In my opinion, the ever-growing relationship people have with Facebook distracts from relationships and opportunities offline. Their dependence on Facebook takes away from face-to-face conversations that cannot be had screen-to-screen.
Statistics that add to the separation
Facebook has more than 400 million users. According to the site, 50 percent of the users log into their profile daily.
Logging into the social networking hub has become a daily task. It is often one of the first things I do when on the Internet. Most students can attest that Facebook is the easiest way to put off doing other tasks.
That procrastination has led to an average of 35 minutes spent on Facebook each day, according to the website Penn Olsen. During that 35 minutes, a user could have roughly three 12-minute face-to-face conversations with friends or relatives. Having a face-to-face conversation strengthens a relationship more than a wall post.
Zoning out and cutting ties
The time we spend around strangers is an opportunity to meet new people and create new relationships. Mobile Facebook has helped users check out of the world around them to sign into their online life.
According to the website Econsultancy, more than 65 million users access Facebook through mobile devices.
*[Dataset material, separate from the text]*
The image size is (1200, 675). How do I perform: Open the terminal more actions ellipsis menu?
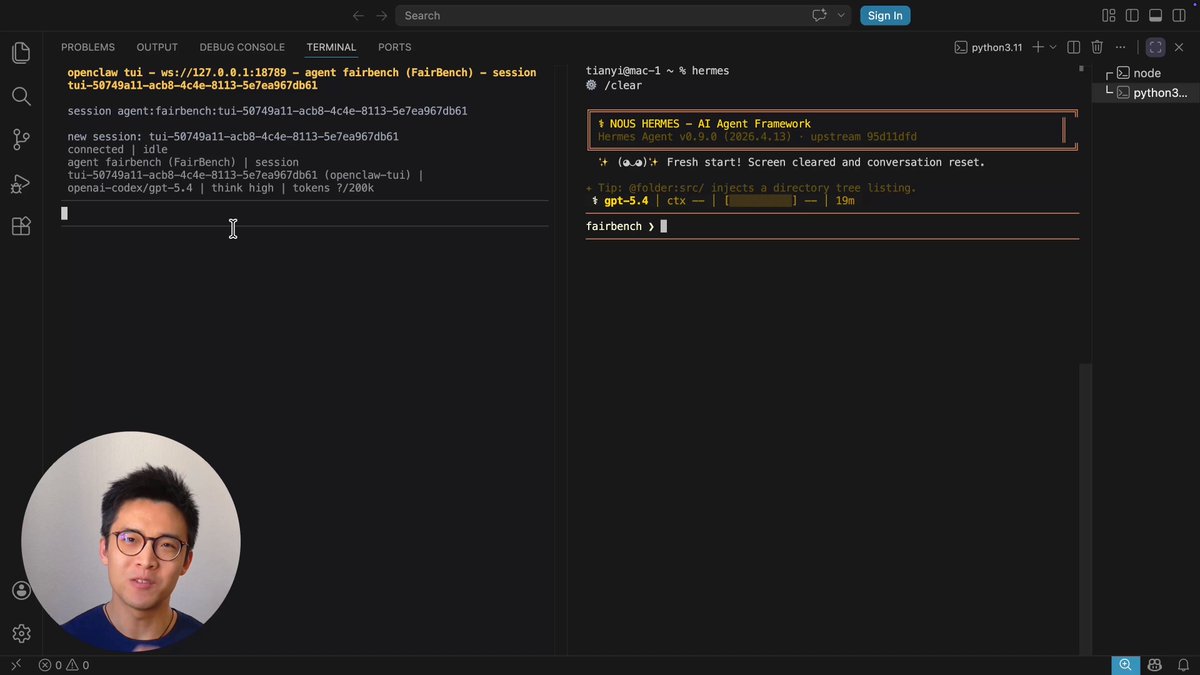tap(1121, 47)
The website also notes that mobile users are 50 percent more active on the social network.
I regularly see status updates and Facebook news transmitted from a mobile device. Mobile users are missing the opportunity to create relationships because of their need to maintain the ones they already have online. Disabling the mobile Facebook application could provide an opportunity to create new relationships in a way other than the Internet.
An unhealthy relationship
Our relationship with Facebook has reached a dangerous level that cuts users off from the outside world.
Psychologists agree and have recognized Facebook Addiction Disorder as a real addiction people suffer from. This only serves as an example of how important Facebook has become to many people. The site is no longer a means of entertainment, but rather a necessary part of the day.
Cutting down the use of Facebook will only benefit the important relationships in many people’s lives. More face-to-face conversations and less Facebook-ing would be a positive change.
Gina Dolski can be reached at email@example.com.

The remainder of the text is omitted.